Выбрать главу

“— Вы шли по тому же пути, что и я. Даже впереди меня. Вы были рядом с открытием. Не заметили его потому, что проверяли свои предположения старыми законами. А они — прокрустово ложе вашей мысли. Вы сами убили вашу идею еще в зародыше. Но я пошел дальше…” -

Открытие Полянского сделало его властелином “необъяснимой страшной силы сказочного джинна. И могущество его по-сказочному велико. Но… мозг Полянского не вынес страшного напряжения, что-то сдвинулось в его сознании, подавило все гуманные начала, и ценность человеческой жизни превратилась для него в ничто…”

Так М.Михеев рисует еще одну ситуацию, связанную с возможностями науки и ответственностью ученого перед людьми.

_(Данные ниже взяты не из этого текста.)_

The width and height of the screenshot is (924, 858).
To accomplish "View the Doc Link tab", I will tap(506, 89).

И не только перед людьми, но и перед любым живым существом — к такому “расширению темы” подводит рассказ “Машка”. “Героиня” рассказа, имя которой стало его названием, — обычная корова, научившаяся, благодаря открытию Аркадия Ненашева, не только думать, но и выражать свои мысли.

С первых же страниц рассказа автор противопоставляет две позиции.

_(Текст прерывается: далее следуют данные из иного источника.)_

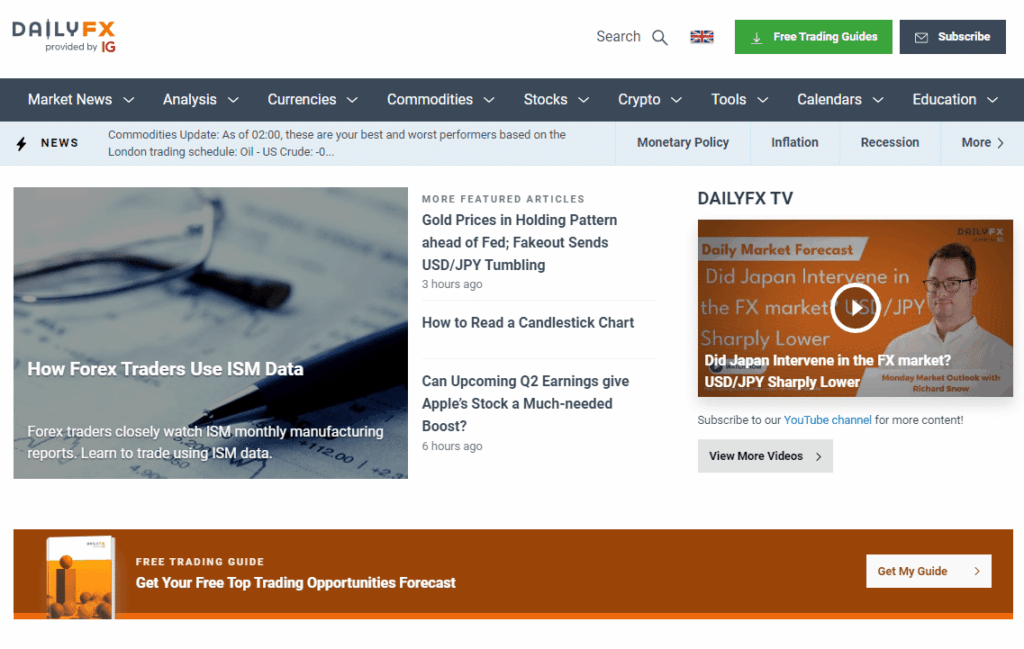Select the Recession topic tab
Image resolution: width=1024 pixels, height=649 pixels.
889,143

Ненашев считает: “Не дело ученого решать моральные проблемы. Его не хватит на все. Его дело — поиск. Он ищет новое, делает открытие. А люди потом пусть сами разбираются: гуманно его открытие или нет. Это занятие философа или писателя”.

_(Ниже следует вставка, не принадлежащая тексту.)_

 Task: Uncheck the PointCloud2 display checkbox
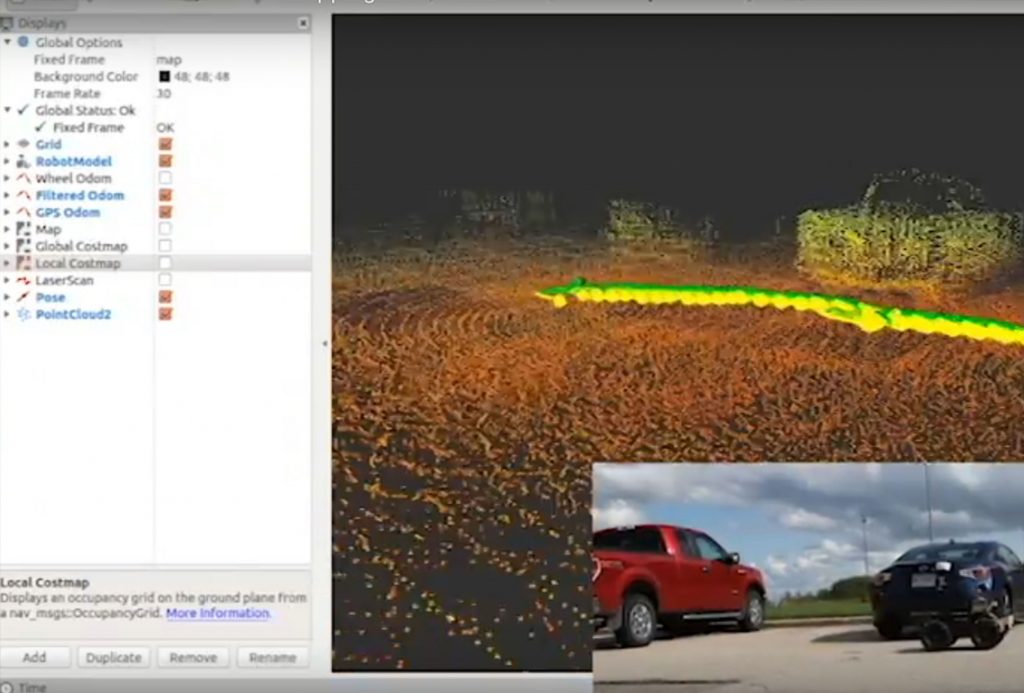tap(165, 314)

Коллега Ненашева, от имени которого ведется повествование, возражает Ненашеву: “Мы столько натворили на планете, и все с позиции науки и прогресса, что порой уже и сами недовольны результатами своей лихорадочной деятельности. Я не противник поиска, конечно, человек не может стоять на месте, он всегда идет вперед, ищет новое, повинуясь извечной потребности своего ума. Но современному человеку уже мало быть умным. Ему пора стать мудрым. Особенно если он ученый и работает на переднем крае науки. Настоящий ученый сейчас обязан быть гуманистом…”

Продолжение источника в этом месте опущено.